Для спецпроекта «Философия профессии» в Международный день врача заместитель главного врача по медицинской части Воронежской областной детской клинической больницы № 1 (ВОДКБ №1) Андрей Савченко рассказал об отношениях педиатра с родными маленьких пациентов, детской реанимации, доверии в коллективе. Доктор объяснил, почему медицина – «философское понятие», как врачу в трудной ситуации оставаться спокойным, и почему ему нельзя обойтись без доли цинизма. Савченко рассказал о выхаживании недоношенных младенцев массой от 500 граммов, о помощи родителям в принятии болезни, о противоестественности смерти детей, диагнозе по плачу малыша и главной награде для детского доктора.
1

Андрей Савченко – профессионал

О плаче и улыбке ребенка
– По интонации плача, по вскрикам, всхлипываниям новорожденного я понимаю, где и что у ребенка болит. Когда малыш голодный, характер плача один, когда болит, к примеру, ухо – другой, когда болит живот, у него третий вариант крика. Понимание конкретного ребенка происходит на уровне эмоций, оно появляется с опытом. Вся моя жизнь и работа связана с новорожденными детьми. Часто мне приносят посмотреть младенца, и пока его мама разворачивает, я вижу уже все, что нужно. Осматриваю малыша для родителей и для своего удовольствия – чтобы поиграть с ним. Я взрослого ребенка порой так не пойму, как новорожденного.

– Как ты их понимаешь, они же не могут сказать, что болит? – удивляются терапевты.

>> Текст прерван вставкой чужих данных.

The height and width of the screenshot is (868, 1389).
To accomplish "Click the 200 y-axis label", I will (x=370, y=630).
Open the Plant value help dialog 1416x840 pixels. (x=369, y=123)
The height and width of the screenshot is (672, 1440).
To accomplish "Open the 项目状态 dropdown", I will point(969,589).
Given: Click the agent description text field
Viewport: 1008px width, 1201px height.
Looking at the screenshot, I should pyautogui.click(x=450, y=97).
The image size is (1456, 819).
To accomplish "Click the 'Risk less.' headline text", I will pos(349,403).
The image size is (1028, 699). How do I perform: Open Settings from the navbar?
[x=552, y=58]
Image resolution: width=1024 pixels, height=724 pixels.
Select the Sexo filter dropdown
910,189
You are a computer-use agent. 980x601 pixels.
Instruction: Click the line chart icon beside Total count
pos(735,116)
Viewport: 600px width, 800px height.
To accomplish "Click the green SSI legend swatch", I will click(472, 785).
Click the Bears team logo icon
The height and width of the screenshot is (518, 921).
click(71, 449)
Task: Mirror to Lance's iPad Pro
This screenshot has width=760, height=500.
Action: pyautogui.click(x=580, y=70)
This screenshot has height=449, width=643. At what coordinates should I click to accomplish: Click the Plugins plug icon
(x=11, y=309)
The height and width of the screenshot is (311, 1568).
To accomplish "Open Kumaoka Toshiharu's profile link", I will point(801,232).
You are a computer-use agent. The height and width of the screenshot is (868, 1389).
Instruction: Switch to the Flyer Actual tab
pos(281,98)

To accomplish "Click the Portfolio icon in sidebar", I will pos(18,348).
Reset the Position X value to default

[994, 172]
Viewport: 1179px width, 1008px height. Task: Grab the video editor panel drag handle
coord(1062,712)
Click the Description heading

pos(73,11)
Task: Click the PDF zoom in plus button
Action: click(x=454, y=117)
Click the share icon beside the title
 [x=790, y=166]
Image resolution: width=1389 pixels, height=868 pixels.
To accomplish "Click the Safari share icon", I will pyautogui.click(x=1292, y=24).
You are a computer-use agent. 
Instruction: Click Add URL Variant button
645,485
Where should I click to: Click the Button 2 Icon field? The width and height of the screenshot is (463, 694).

– А как вы работаете с бабушками, у которых болит вообще все от головы до пяток? – спрашиваю в ответ.
С детьми легко и хорошо работать, они пластичны. В отличие от взрослого человека, исход большинства заболеваний у детей благоприятный, за исключением тех случаев, когда болезнь неизлечима – приводит к развитию инвалидности или смерти.

Вы думаете, младенцы ничего не понимают? Они очень хорошо все понимают, запоминают и быстро учатся. Я прошу родителей чаще брать малышей на руки, они так не избалуются – зато в подсознании отложится, что их любят. Прошу разговаривать с ребенком как со взрослым человеком, используя спокойные и добрые интонации. Так он успокаивается и учится говорить правильно, без каши во рту, которая появляется из-за сюсюканья. Призываю родителей чаще гладить детей по голове в любом возрасте. Убежден, что они так растут умнее и послушнее.
Фото Роман Демьяненко
Детей нужно любить, потому что они нуждаются в любви, в нашем внимании. Я люблю детей просто за то, что они есть. Улыбка малыша во весь его беззубый рот – самое приятное, что есть в этой жизни, лучшая награда за работу педиатра.
О жизни и смерти
– Дети умирали, умирают и будут умирать. Например, ребенок рождается с тяжелой некурабельной (неизлечимой – РИА «Воронеж») патологией. Несмотря на лечение, болезнь ведет к трагическому финалу – смерти ребенка. От этого никуда не денешься. Большое горе для родителей, всегда тяжело для самого врача, который вложил в лечение ребенка много сил. Как можно привыкнуть к смерти? Да, она как рождение и жизнь – естественный процесс. Но одно дело, когда человек умирает в 80-90 лет, а совсем другое, когда от онкологии погибает мальчишка в 14 лет. Его смерть противоестественна. Я же недавно был у него, убеждал держаться, крепиться, лечиться. Парнишка слушал и смотрел на меня взрослыми глазами. Знаете, болезнь заставляет их быстро взрослеть, потому что у них мало времени, чтобы побыть взрослыми. Через два дня после нашей встречи тот мальчик погиб.
Фото Роман Демьяненко
У нас доктора в онкогематологии плачут вместе с родителями, когда детям плохо во время лечения, когда они уходят. У меня самого слезы на глаза наворачиваются.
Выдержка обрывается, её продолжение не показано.